Es wird Zeit zu ernten, weil man sich in 10 Monaten etwas aufgebaut hat, was beileibe nicht selbstverständlich ist. (Und jeder, der die 10 Monate intensiv und aufmerksam verfolgt hat, wird dies ähnlich sehen.) Es wird Zeit, den Aufstieg zu ernten, weil man sich diesen in den letzten Monaten in allen Belangen des Auftretens einfach verdient hat. Weil man die Spitzenmannschaft geworden ist, die man am Anfang der Saison eben noch nicht war.

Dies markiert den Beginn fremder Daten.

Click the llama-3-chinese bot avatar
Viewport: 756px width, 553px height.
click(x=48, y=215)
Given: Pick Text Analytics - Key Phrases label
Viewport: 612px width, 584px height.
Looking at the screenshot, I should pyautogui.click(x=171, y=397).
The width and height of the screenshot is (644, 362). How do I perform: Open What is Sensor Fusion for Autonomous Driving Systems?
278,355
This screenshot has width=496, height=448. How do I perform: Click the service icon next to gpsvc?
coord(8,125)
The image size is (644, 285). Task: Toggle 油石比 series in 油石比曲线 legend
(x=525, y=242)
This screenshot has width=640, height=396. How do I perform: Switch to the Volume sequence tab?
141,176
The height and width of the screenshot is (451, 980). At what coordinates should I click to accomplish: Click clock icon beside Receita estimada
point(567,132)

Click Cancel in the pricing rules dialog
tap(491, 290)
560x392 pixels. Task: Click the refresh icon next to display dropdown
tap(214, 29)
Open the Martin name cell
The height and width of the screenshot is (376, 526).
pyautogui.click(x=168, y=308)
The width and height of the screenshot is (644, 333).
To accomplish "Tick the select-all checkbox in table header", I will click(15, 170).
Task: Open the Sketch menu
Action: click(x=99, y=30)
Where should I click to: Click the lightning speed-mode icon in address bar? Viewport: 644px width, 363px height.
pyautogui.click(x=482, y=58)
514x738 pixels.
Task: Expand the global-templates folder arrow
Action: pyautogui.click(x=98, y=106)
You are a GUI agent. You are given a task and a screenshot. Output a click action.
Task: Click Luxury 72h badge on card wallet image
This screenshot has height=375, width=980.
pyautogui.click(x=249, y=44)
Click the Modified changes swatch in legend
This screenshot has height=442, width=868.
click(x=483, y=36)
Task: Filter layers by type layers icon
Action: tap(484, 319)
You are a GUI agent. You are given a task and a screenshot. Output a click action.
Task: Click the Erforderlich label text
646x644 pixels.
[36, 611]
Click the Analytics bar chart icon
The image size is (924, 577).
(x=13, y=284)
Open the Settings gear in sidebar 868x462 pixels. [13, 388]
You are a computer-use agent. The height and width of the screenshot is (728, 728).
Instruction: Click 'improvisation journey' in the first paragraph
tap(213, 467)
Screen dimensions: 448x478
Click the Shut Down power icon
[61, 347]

Es wird Zeit, die verdiente Ernte für das lange Arbeiten, das weder im letzten Sommer (wegen der Relegation), noch in diesem Winter (wegen der kurzen Winterpause) eine längere Auszeit sah, einzufahren und sich das Bad in der Menge einer fast vollen Red Bull Arena abzuholen, von dem Spieler und Anhänger gleichermaßen träumen. Einmal noch durchbeißen und alles aufs grüne Eckige werfen, sich einmal noch zum Sieg treiben lassen und das Tüpfelchen auf das I setzen. Das Spiel gegen Saarbrücken am Samstag ist der perfekte Erntetag für die umhegte und umpflegte und letztlich aufgegangene, bunt und ansehnlich vor sich hin blühende Saat.

9 Gedanken zu „Erntezeit“

  1. 100% Zustimmung – verdient haben Sie es – haben wir es – und alle haben gehofft wenige haben daran geglaubt nun ist es hoffentlich am samstag soweit – besser kann man das eigenltich nicht “planen” :)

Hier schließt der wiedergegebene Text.